Christie's denies Qatari Sheikh was buyer of $179m Picasso

Speculation that former Qatar PM was secret buyer of Picasso's ‘Les Femmes D'Alger’ painting
Les femmes dAlger (Version O) painted by Pablo Picasso. Getty Images)
By Neil Halligan
Sun 24 May 2015 11:56 AM

A Qatari Sheikh is not the secret buyer of Picasso ‘Les Femmes D'Alger’ painting, which was sold at a New York auction to a mystery buyer.

Reports in the US and UK speculated that Sheikh Hamad bin Jassim bin Jaber Al Thani, the former Prime Minister of Qatar, was the buyer of the painting, which sold at auction for a record $179 million.

However, a number of media outlets have said that the Qatari billionaire is not the buyer of the painting. CNBC said Al Thani is “definitely” not the buyer, while the UK's The Telegraph removed its story speculating that it was Al Thani, and issued a short clarification on the story.

Qatar newspaper, the Peninsula, meanwhile, said Christies, who handled the auction have also denied the rumours.

A Picasso oil painting from 1955 smashed the record for the most expensive artwork ever sold at auction, surpassing estimates that ‘Les femmes d'Alger (Version 'O')’ would sell for about $140 million.

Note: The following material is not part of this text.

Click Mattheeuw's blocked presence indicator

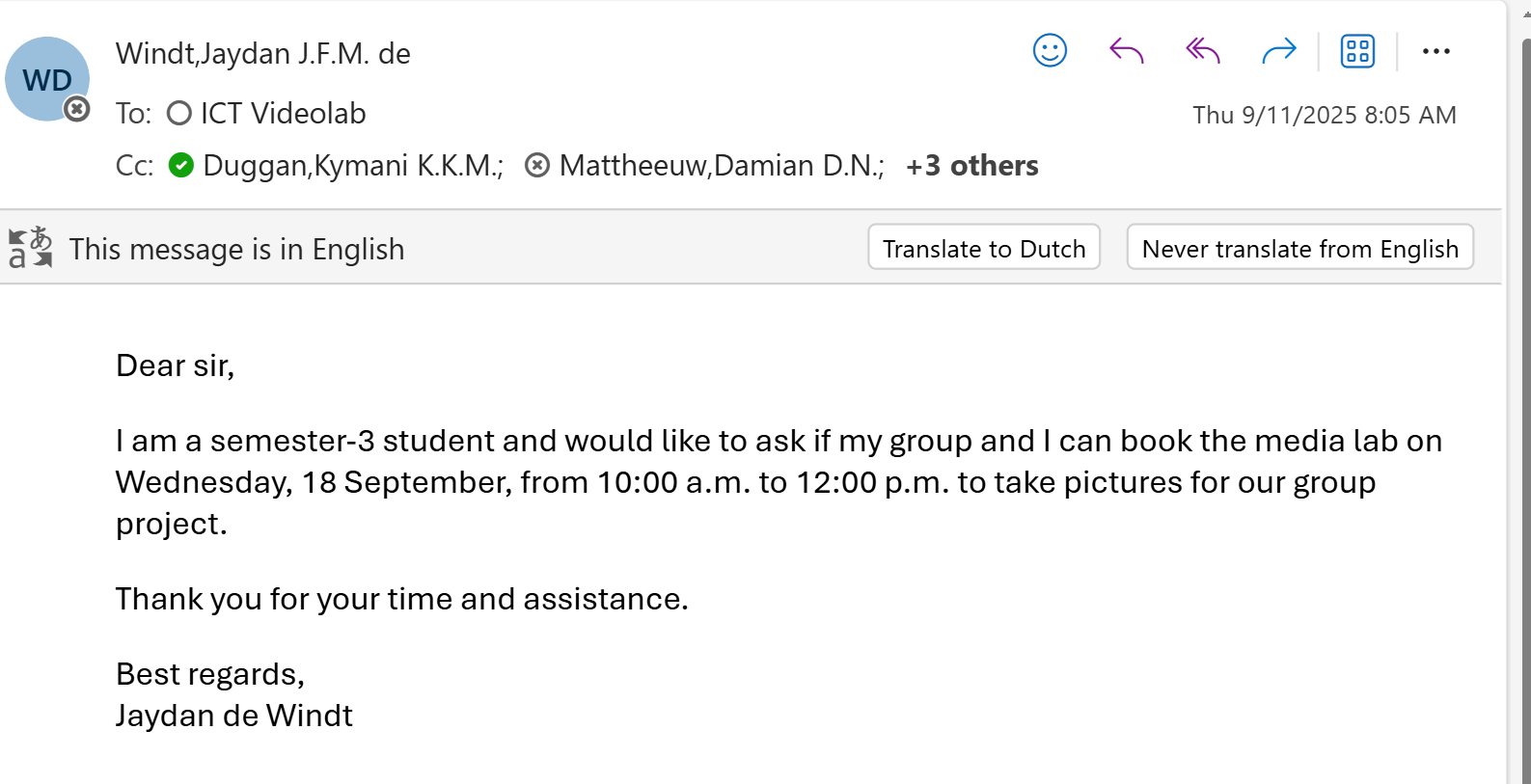click(x=537, y=165)
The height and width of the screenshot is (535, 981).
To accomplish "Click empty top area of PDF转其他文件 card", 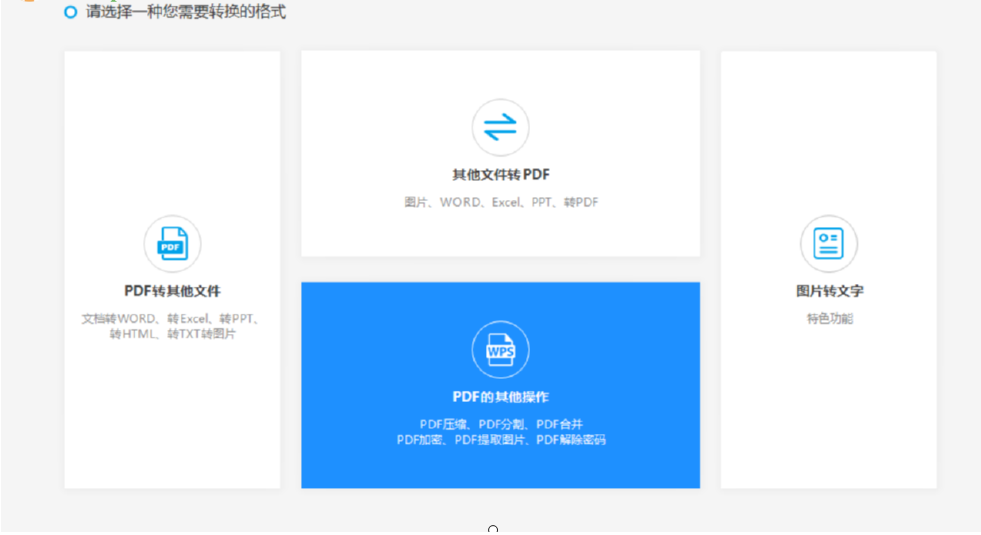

The most expensive work of art previously sold at auction had been Francis Bacon's triptych 'Three Studies of Lucian Freud,' which sold for $142.4 million at Christie's in November 2013.

The record-setting Picasso was last auctioned in 1997, selling for $31.9 million or nearly three times its pre-sale estimate.

Bidding started this time at $100 million, with deep-pocketed collectors driving the price upward in $1 million increments.

Christie's said active bidders came from 35 countries, with European and Asian collectors in particular competing with Americans for the top-tier works.